Conceptually there are two queries happening for the feed:

Inner Query
Get a subset of relevant articles for the given user.
Outer Query
Order that subset of relevant articles for the given user.

To achieve the desired goal, I needed to add the randomized_value to the list of “columns” for the inner query of relevant articles. With that, we could then do the sorting. My implementation constraint is ensuring that the the outer query would be an ActiveRecord::Relation; In sticking to that constraint, I could then use ActiveRecord’s query interface to chain includes, order, where statements. Rather powerful. My solution was to insert a middle query. Again, the inner query is responsible for retrieving the relevant subset. Then the middle query is responsible for appending the randomized_value column to the relevant subset. And finally the outer query could then sort using this new randomized_value instead of RANDOM().

Conclusion

When I started writing this post, I thought I might dump a bunch of SQL. But I did some grooming to highlight the difference.

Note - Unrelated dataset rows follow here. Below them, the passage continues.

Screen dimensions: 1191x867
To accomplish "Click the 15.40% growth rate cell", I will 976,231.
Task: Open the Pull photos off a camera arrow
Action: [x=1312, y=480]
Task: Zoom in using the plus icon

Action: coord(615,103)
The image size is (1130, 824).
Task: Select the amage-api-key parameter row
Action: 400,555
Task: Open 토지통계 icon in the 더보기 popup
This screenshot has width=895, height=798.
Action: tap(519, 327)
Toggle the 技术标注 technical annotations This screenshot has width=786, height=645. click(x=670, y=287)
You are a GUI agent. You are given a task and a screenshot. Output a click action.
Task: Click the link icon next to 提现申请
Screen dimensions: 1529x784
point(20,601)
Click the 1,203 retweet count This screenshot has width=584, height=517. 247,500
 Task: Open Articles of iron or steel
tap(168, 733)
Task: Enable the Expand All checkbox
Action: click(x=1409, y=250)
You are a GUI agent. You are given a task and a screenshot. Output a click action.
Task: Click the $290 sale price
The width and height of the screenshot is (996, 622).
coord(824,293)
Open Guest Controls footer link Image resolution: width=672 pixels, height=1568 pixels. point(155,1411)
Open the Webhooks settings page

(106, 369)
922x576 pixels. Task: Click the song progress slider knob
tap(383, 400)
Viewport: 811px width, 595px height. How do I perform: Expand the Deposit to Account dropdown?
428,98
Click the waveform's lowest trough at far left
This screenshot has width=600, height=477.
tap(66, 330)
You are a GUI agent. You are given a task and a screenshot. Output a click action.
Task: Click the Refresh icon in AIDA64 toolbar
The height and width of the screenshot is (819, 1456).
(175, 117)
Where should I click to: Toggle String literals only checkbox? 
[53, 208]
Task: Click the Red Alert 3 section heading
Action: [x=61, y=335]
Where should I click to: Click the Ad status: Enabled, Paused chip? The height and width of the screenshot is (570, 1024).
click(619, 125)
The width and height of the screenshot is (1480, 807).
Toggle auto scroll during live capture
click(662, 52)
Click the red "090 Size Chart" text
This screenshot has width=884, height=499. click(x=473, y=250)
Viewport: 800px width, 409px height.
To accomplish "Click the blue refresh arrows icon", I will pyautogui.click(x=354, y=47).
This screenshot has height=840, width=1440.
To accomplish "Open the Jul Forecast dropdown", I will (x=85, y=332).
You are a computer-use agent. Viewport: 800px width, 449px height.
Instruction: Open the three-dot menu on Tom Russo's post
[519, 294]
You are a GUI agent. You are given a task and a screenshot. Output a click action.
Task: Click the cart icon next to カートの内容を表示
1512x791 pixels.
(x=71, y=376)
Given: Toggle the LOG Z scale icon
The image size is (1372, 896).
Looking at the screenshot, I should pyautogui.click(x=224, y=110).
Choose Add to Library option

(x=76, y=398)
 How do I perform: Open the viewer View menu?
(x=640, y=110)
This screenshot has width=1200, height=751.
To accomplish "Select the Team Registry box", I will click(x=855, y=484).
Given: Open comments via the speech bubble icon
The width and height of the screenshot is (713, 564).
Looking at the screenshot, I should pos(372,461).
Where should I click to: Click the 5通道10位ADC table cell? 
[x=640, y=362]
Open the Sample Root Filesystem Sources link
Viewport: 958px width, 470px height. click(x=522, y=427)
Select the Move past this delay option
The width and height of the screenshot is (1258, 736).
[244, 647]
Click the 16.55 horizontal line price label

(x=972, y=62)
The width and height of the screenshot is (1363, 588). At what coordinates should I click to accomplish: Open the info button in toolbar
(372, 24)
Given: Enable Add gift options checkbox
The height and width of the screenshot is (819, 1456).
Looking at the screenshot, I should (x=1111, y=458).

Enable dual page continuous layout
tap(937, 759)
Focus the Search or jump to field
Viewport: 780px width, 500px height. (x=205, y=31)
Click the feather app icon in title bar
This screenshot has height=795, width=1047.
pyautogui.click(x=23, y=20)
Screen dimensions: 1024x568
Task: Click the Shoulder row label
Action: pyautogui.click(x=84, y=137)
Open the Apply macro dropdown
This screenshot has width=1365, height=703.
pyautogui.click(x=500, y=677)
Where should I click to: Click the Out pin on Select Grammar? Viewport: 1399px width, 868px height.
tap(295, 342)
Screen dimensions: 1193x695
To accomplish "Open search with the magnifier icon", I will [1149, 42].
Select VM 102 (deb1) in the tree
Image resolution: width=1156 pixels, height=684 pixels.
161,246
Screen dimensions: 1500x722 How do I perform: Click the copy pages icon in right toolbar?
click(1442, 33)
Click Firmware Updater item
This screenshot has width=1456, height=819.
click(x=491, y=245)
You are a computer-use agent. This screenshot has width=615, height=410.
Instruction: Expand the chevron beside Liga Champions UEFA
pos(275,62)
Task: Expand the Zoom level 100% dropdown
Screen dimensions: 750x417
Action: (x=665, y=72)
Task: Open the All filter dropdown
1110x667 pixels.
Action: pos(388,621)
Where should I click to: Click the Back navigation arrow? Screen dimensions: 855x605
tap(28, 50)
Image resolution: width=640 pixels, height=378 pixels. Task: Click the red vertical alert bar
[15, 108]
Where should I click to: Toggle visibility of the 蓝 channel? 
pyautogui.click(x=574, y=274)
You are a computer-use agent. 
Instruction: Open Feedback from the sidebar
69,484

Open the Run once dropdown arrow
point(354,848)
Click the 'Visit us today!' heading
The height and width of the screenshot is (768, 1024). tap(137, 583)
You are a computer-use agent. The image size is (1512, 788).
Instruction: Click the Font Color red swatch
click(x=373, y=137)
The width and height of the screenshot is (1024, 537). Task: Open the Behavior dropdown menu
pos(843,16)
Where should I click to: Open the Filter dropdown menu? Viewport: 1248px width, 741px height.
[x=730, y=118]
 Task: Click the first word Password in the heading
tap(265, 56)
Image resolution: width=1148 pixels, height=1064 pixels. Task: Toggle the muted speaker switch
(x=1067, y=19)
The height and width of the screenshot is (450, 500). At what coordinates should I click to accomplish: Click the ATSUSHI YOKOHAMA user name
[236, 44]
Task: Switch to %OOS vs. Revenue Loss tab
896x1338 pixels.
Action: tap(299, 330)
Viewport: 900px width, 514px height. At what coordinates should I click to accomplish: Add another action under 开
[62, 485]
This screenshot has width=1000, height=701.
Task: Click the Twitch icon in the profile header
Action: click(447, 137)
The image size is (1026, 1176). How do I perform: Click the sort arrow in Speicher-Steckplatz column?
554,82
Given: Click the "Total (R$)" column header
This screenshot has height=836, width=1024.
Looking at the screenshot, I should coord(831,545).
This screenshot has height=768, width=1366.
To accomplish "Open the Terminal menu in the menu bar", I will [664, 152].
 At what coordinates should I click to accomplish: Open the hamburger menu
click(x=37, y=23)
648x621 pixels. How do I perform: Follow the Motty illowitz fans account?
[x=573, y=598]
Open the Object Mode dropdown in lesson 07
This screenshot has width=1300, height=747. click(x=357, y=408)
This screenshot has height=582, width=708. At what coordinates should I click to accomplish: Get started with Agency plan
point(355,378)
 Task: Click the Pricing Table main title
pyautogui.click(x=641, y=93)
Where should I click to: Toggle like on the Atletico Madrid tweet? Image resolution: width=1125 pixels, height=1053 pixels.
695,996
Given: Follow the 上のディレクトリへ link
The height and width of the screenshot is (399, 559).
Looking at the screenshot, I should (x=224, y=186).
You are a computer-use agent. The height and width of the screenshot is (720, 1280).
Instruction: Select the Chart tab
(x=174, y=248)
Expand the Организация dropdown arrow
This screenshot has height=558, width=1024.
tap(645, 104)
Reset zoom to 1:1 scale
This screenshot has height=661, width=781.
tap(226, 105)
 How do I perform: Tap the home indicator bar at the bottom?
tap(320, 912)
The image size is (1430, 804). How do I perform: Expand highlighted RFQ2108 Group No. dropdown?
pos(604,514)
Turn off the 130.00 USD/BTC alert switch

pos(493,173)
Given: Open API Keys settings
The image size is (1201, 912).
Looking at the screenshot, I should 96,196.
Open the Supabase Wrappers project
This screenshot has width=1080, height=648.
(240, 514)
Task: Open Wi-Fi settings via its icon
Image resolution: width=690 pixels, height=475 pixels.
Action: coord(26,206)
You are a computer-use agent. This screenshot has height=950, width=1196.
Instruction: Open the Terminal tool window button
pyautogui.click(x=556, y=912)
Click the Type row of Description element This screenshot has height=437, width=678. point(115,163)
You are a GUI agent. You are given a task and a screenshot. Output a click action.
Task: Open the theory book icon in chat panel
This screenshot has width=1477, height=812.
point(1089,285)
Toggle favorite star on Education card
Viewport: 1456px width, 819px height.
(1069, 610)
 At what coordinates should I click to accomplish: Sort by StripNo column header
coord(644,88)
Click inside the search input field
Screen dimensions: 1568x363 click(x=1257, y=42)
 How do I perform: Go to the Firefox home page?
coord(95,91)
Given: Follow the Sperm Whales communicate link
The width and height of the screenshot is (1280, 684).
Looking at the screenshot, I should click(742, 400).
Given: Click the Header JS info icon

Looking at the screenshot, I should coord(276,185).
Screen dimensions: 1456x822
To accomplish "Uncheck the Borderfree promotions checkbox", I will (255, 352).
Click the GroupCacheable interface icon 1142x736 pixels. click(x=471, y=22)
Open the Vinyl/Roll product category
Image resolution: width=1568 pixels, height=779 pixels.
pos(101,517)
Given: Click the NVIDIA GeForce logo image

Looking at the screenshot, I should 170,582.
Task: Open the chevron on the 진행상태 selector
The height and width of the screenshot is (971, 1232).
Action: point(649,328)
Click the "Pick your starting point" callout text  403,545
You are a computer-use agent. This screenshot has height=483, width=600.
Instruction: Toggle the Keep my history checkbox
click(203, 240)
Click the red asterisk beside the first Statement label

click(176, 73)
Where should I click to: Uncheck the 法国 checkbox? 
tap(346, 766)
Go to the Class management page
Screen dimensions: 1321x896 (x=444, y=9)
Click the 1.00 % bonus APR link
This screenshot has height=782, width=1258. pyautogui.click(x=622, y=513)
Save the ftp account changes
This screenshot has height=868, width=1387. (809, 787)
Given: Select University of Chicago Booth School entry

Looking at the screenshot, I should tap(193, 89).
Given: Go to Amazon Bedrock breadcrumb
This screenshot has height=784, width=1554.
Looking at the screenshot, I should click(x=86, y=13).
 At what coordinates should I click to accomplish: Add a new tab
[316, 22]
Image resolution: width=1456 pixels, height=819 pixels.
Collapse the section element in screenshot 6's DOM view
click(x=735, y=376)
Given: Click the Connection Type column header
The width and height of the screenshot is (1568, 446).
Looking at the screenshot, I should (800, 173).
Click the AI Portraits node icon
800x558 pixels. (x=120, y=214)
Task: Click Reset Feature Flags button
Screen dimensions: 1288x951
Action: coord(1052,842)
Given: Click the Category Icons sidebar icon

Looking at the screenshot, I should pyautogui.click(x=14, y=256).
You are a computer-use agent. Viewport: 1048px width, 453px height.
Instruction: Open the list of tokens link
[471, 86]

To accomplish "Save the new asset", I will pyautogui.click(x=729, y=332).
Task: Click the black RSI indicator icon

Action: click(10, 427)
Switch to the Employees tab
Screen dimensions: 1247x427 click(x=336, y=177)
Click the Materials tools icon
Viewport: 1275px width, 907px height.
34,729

The original query without the seeded randomizer
SELECT "articles".*
FROM "articles"
INNER JOIN (
      SELECT articles.id, 1 AS relevancy_score
      FROM articles
      LEFT OUTER JOIN user_blocks
	   ON user_blocks.blocked_id = articles.user_id
	   AND user_blocks.blocked_id IS NULL
	   AND user_blocks.blocker_id = 322
      WHERE articles.published = true
	    AND articles.published_at > '2022-05-19 20:12:37.777414'
	    AND articles.published_at < '2022-06-03 20:12:37.777493'
      GROUP BY articles.id, articles.published_at
      ORDER BY relevancy_score DESC,
	       articles.published_at DESC
      LIMIT 50
) AS article_relevancies
  ON articles.id = article_relevancies.id
ORDER BY RANDOM() ^ (1.0 / greatest(articles.score, 0.1)) DESC
The updated query using the seeded randomizer
SELECT "articles".*
FROM "articles"
INNER JOIN (
      WITH seeder AS (SELECT setseed(0.5))
      SELECT inner_article_relevancies.id,
	     inner_article_relevancies.relevancy_score,
	     RANDOM() AS randomized_value
      FROM seeder,
	   (SELECT articles.id, 1 AS relevancy_score
	    FROM articles
	    LEFT OUTER JOIN user_blocks
	    ON user_blocks.blocked_id = articles.user_id
	       AND user_blocks.blocked_id IS NULL
	       AND user_blocks.blocker_id = 322
	     WHERE articles.published = true
	     AND articles.published_at > '2022-05-19 20:12:37.777414'
	     AND articles.published_at < '2022-06-03 20:12:37.777493'
	     GROUP BY articles.id, articles.published_at
	     ORDER BY relevancy_score DESC,
	     articles.published_at DESC
	     LIMIT 50) AS inner_article_relevancies
) AS article_relevancies
  ON articles.id = article_relevancies.id
ORDER BY article_relevancies.randomized_value ^
           (1.0 / greatest(articles.score, 0.1)) DESC

The main difference between the two? The randomization moves from the outer query to the inner query.